À noter : l’indemnisation dont bénéficie le salarié victime d’un licenciement injustifié s’ajoute aux indemnités qui lui sont réglées à l’occasion de la rupture de son contrat de travail (indemnité légale ou conventionnelle de licenciement, indemnité compensatrice de préavis…).

Un barème d’indemnisation instauré…

Pour estimer le montant de l’indemnité due en cas licenciement injustifié, le barème mis en place par le gouvernement tient compte de l’ancienneté du salarié. Il propose ainsi, par exemple, de verser des dommages et intérêts correspondant à un mois de salaire à l’employé qui a moins d’un an d’ancienneté, à 11 mois de salaire pour une ancienneté égale à 15 ans et à 21,5 mois de rémunération à partir de 43 ans de présence dans le cabinet.

Précision : cette indemnisation est majorée d’un mois de salaire lorsque le salarié est âgé d’au moins 50 ans à la date du licenciement. Une telle majoration étant aussi accordée au salarié qui, compte tenu de sa situation personnelle et de son niveau de qualification au regard de la situation du marché du travail au niveau local ou dans le secteur d’activité considéré, rencontre des difficultés de retour à l’emploi.

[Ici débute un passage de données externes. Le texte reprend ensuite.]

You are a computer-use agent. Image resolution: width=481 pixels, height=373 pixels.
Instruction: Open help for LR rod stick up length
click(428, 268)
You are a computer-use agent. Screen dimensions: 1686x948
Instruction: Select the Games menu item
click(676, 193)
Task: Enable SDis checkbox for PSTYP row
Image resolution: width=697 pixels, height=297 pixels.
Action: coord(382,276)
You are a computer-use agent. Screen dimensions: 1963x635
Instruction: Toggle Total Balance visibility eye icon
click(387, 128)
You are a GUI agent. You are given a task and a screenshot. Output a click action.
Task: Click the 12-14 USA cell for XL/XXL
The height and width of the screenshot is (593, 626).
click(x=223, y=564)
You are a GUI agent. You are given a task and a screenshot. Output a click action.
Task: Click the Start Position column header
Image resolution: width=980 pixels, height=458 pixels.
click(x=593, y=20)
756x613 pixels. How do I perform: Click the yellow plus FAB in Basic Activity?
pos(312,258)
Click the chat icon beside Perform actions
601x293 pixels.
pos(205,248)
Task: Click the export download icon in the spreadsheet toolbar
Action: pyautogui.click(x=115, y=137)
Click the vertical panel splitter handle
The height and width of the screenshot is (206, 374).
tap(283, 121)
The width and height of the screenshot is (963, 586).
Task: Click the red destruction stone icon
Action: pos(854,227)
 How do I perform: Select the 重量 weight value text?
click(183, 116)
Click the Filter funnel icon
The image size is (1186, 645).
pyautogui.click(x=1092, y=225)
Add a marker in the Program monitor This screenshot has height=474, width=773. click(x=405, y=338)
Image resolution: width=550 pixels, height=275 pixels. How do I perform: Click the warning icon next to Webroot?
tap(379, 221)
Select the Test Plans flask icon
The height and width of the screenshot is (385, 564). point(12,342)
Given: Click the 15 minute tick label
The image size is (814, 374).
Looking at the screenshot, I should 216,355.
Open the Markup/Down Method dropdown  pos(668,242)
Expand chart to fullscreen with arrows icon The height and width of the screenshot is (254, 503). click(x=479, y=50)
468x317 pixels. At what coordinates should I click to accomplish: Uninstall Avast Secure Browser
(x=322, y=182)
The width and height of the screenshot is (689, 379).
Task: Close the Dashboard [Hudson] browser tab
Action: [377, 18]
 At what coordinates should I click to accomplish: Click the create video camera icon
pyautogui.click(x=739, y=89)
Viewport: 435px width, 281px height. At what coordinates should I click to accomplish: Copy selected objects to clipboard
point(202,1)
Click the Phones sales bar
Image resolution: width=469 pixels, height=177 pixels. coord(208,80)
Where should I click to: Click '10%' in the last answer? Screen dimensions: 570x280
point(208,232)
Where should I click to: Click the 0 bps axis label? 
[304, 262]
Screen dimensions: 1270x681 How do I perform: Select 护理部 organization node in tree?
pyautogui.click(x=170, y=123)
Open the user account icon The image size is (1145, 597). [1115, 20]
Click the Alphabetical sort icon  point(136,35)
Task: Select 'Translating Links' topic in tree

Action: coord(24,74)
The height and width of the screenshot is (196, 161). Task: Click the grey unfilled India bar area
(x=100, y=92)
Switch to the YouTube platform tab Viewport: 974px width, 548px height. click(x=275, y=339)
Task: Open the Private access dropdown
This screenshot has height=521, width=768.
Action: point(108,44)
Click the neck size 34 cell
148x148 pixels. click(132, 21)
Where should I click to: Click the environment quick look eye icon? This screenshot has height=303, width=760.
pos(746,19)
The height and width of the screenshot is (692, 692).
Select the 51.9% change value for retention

Toutefois, ce référentiel d’indemnisation est optionnel. Autrement dit, les juges n’ont pas l’obligation de l’appliquer, sauf si l’employeur et le salarié en font conjointement la demande. Dans cette hypothèse, l’indemnité est alors chiffrée sur la seule base du barème.

… et un barème de conciliation révisé

Employeur et salarié peuvent décider, durant la phase de conciliation prud’homale, de mettre fin à un litige né à la suite d’un licenciement. Dans ce cas, l’employeur paie au salarié une indemnité forfaitaire dont le montant peut être fixé en référence à un barème. Un barème qui, pour inciter les parties à résoudre leur conflit à l’amiable, a été revu à la hausse.

Exemples : cette indemnité est égale à 3 mois de rémunération (contre 2 mois auparavant) pour le salarié ayant un an d’ancienneté, à 5 mois de salaire (au lieu de 4 mois) pour 3 ans de présence dans le cabinet et à 24 mois de salaire (contre 14 mois) pour une ancienneté supérieure ou égale à 30 ans.